═════ Data extracts ═════

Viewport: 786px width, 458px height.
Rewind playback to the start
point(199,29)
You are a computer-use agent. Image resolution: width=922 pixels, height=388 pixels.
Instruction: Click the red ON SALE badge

═════

Lines above with "width" in them are the ones to copy.

Viewport: 786px width, 458px height.
You are a computer-use agent. Image resolution: width=922 pixels, height=388 pixels.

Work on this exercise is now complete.